Meindert Boysen, director of the Centre for Health Technology Evaluation at NICE, said: “We are very pleased that we can now recommend Spinraza for people with SMA.

“The committee has recognised that Spinraza is a promising treatment that has been shown to improve a range of outcomes important to patients. But it also recognised that there are significant uncertainties, particularly around its long-term benefits.

“All along we have felt it important to give all parties every opportunity to try to find a way to mitigate these uncertainties in order to make Spinraza available to patients in England.

“Today’s announcement shows that, where companies show appropriate flexibility, it is possible to find a way to provide important treatments to patients in a way that is cost effective for the NHS and taxpayers.”
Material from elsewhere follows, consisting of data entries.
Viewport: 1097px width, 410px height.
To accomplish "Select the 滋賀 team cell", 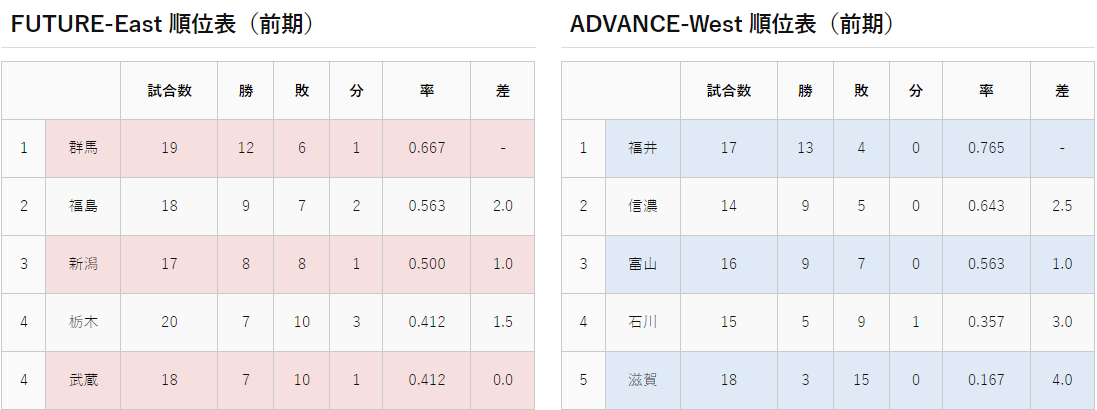I will click(x=643, y=380).
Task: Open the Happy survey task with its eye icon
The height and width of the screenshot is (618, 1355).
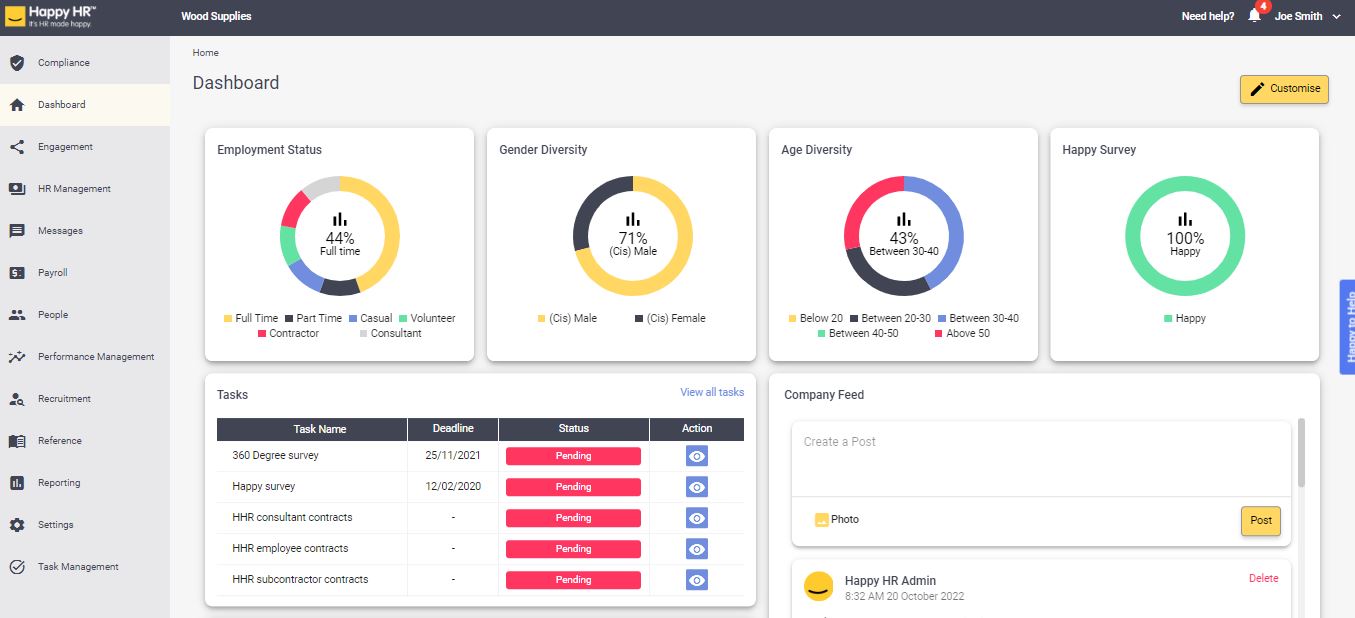Action: click(x=697, y=487)
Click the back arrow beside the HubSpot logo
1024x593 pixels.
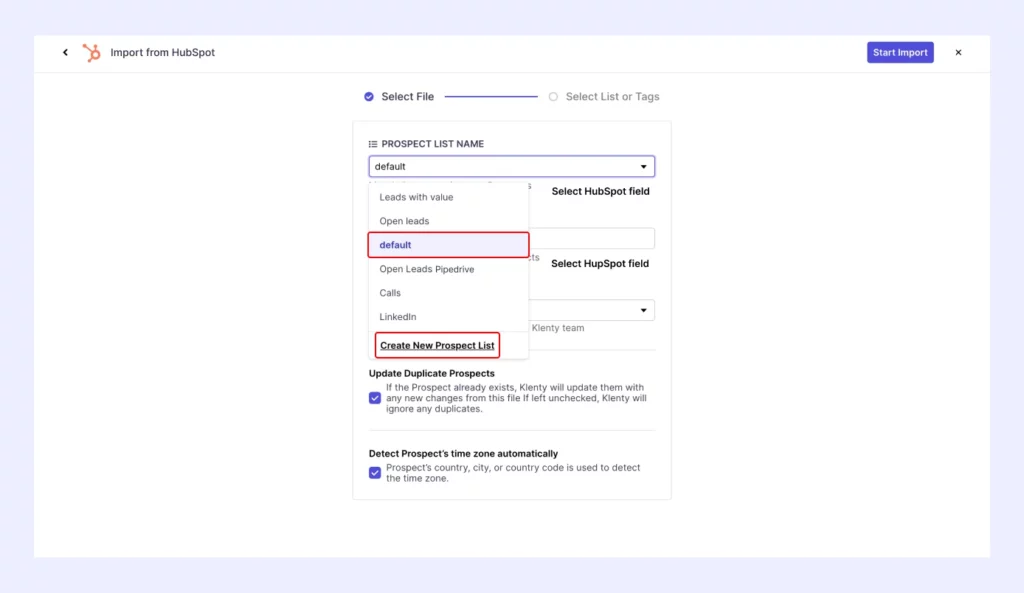[65, 52]
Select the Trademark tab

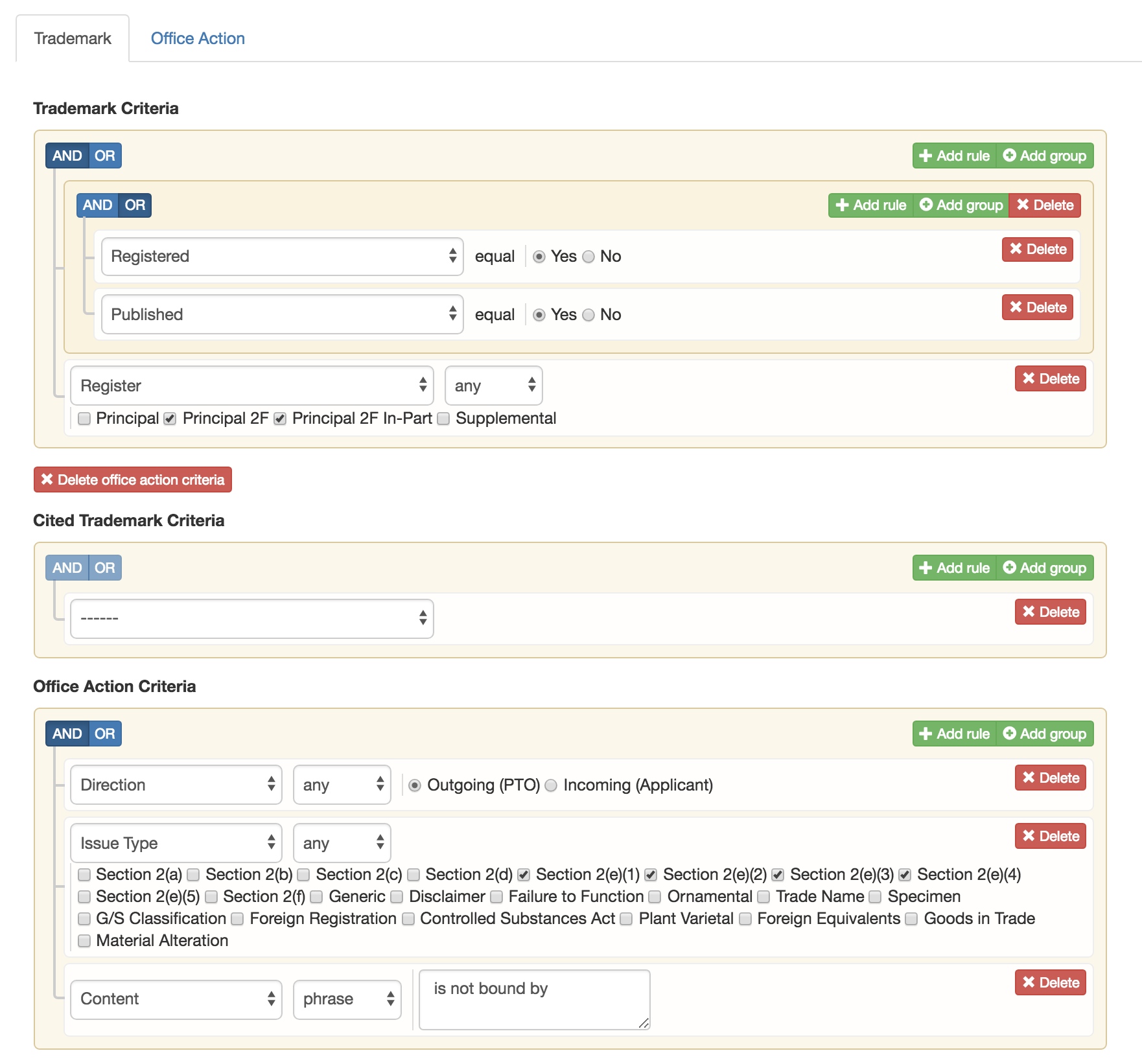73,39
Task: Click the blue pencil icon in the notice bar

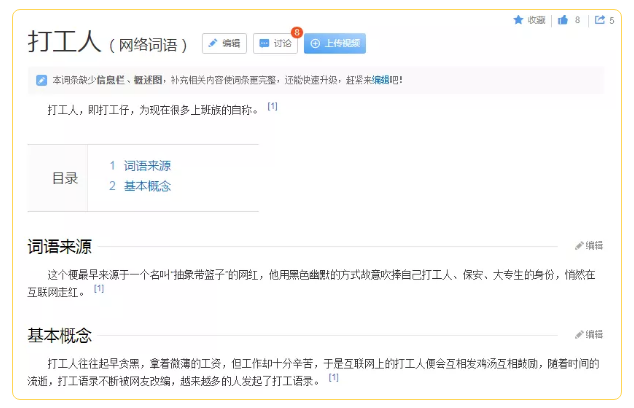Action: (x=41, y=80)
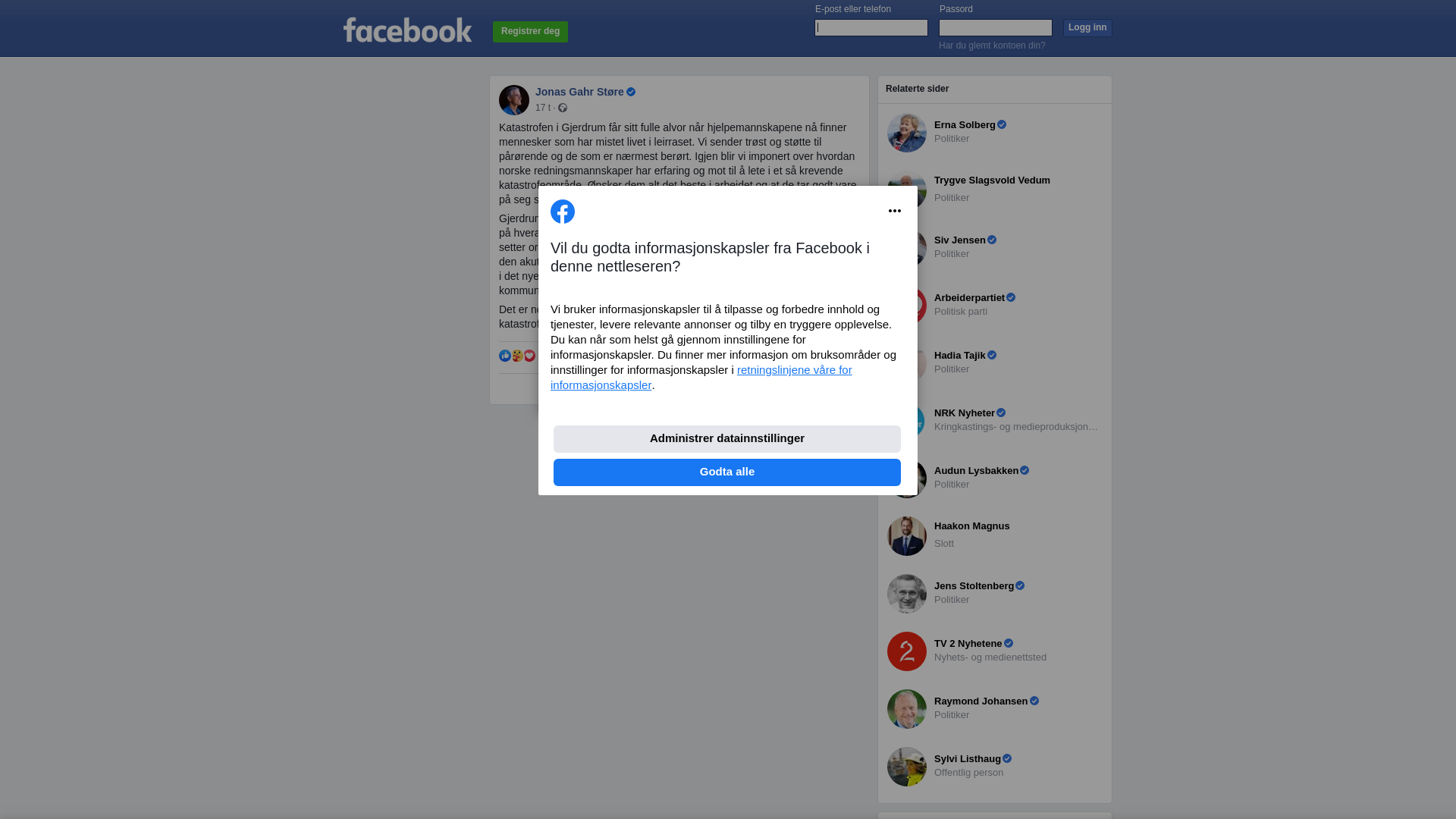Click the like reaction icon under post

click(505, 356)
Investment in world-class, cutting edge technologies and treatments is at the heart of the NHS Long Term Plan. The agreement is the latest in a string of ‘smart deals’ struck in recent months to drive value for the taxpayer and benefits for patients.

These include:

  • a deal to make ocrelizumab, an innovative multiple sclerosis drug available;
  • a ground-breaking deal which could eliminate Hepatitis C;
  • a £300 million saving after negotiating deals with five manufacturers on low cost versions of the health service’s most costly drug, adalimumab;
  • striking the first full access deal in Europe for CAR-T therapy via the Cancer Drugs Fund, which can potentially cure some children and adults with blood cancers where other treatments have failed, and;
  • reaching a deal to make the life-extending lung cancer drug pembrolizumab available for routine use on the NHS.

There are several types of SMA, which start at different ages, some more serious problems than others.

In most cases, a child can only be born with SMA if both of their parents have a faulty gene that causes the condition. People with the most severe forms of SMA usually die before the age of 2.

Nusinersen is the first treatment to address the cause of motor neurone degeneration in SMA – it is injected directly into the spine and is a lifelong treatment.